Stored data:
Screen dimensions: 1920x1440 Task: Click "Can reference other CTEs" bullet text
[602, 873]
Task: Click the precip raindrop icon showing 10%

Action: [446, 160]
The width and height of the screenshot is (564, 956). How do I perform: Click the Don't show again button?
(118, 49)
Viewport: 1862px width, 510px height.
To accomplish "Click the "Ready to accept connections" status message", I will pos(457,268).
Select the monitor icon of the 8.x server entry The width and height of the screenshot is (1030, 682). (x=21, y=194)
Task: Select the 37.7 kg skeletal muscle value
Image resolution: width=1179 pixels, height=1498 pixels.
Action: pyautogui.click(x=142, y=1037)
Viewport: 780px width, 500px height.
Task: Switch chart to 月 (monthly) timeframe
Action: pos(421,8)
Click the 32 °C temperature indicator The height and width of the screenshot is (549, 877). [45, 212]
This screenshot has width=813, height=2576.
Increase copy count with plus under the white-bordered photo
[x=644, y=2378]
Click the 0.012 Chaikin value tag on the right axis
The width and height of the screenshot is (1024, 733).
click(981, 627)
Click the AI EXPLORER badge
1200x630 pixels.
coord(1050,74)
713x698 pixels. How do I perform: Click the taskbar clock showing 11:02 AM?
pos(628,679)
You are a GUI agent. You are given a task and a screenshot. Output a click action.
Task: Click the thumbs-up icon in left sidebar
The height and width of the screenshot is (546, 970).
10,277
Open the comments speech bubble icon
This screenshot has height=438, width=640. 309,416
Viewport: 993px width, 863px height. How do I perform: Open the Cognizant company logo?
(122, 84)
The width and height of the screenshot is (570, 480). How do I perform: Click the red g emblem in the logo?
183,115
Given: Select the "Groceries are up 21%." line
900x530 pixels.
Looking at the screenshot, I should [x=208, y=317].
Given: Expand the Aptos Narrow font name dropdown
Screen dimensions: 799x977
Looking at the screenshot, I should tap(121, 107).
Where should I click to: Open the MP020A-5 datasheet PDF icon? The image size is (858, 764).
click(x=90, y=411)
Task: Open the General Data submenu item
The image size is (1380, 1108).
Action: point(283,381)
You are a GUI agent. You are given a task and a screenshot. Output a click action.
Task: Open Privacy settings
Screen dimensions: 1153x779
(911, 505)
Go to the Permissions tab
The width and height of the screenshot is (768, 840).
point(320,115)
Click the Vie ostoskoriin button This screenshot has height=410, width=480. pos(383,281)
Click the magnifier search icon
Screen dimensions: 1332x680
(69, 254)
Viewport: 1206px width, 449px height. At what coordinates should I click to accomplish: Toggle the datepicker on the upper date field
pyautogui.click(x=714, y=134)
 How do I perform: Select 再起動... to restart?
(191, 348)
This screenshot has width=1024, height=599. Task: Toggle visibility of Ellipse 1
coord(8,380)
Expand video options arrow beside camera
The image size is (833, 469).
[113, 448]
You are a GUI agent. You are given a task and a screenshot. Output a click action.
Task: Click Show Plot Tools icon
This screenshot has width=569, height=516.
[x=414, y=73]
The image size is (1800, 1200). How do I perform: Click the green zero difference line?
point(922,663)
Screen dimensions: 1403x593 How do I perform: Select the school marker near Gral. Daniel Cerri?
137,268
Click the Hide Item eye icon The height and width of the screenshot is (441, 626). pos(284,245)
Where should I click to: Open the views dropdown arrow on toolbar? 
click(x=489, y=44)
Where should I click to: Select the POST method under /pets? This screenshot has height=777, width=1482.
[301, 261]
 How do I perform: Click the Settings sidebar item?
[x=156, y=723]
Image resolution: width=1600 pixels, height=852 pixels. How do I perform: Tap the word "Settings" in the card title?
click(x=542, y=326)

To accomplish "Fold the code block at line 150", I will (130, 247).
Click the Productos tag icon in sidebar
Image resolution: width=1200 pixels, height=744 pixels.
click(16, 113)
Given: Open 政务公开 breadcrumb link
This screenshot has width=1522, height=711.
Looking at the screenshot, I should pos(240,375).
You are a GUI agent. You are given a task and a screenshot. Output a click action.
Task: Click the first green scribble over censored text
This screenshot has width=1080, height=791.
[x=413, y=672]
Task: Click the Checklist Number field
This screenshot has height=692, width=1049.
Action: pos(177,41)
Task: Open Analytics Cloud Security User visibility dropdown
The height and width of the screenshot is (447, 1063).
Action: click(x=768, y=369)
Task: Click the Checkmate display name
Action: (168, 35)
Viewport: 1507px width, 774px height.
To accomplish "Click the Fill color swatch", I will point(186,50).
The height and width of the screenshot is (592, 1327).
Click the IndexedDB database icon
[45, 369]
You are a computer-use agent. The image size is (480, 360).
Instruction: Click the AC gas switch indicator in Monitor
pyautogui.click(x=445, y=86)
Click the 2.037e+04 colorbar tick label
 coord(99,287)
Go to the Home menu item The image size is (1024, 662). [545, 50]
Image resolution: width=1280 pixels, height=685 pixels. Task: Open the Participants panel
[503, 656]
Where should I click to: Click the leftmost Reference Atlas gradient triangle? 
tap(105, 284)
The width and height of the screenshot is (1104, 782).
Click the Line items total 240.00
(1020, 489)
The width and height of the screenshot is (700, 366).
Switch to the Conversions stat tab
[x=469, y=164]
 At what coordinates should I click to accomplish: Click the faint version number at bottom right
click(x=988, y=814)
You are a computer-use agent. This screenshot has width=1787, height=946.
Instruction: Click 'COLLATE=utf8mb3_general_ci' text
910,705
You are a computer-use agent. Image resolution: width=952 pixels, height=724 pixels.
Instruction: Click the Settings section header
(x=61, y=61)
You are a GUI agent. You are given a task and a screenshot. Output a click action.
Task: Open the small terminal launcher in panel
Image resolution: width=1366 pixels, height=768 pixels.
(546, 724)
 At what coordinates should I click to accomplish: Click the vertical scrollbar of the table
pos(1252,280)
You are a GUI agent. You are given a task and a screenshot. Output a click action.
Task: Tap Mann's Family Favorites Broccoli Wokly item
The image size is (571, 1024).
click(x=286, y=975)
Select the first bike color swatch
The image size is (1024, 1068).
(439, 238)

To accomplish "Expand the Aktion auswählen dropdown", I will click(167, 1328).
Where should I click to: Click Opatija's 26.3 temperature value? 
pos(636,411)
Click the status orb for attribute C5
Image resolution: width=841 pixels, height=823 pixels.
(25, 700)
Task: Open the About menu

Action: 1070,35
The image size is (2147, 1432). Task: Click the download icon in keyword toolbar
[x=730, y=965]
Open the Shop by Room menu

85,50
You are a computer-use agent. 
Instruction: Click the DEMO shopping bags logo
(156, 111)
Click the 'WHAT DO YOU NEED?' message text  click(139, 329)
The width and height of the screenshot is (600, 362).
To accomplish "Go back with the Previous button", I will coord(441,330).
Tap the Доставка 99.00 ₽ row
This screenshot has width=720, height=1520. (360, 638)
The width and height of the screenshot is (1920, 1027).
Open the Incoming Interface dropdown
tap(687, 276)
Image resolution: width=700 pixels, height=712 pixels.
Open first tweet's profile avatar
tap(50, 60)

Task goal:
From the line containing "Click the status orb for attribute C5" to the final line of the data above, transcribe every line exactly and nothing more.

Completed exercise:
Click the status orb for attribute C5
Image resolution: width=841 pixels, height=823 pixels.
(25, 700)
Task: Open the About menu

Action: 1070,35
The image size is (2147, 1432). Task: Click the download icon in keyword toolbar
[x=730, y=965]
Open the Shop by Room menu

85,50
You are a computer-use agent. 
Instruction: Click the DEMO shopping bags logo
(156, 111)
Click the 'WHAT DO YOU NEED?' message text  click(139, 329)
The width and height of the screenshot is (600, 362).
To accomplish "Go back with the Previous button", I will coord(441,330).
Tap the Доставка 99.00 ₽ row
This screenshot has width=720, height=1520. (360, 638)
The width and height of the screenshot is (1920, 1027).
Open the Incoming Interface dropdown
tap(687, 276)
Image resolution: width=700 pixels, height=712 pixels.
Open first tweet's profile avatar
tap(50, 60)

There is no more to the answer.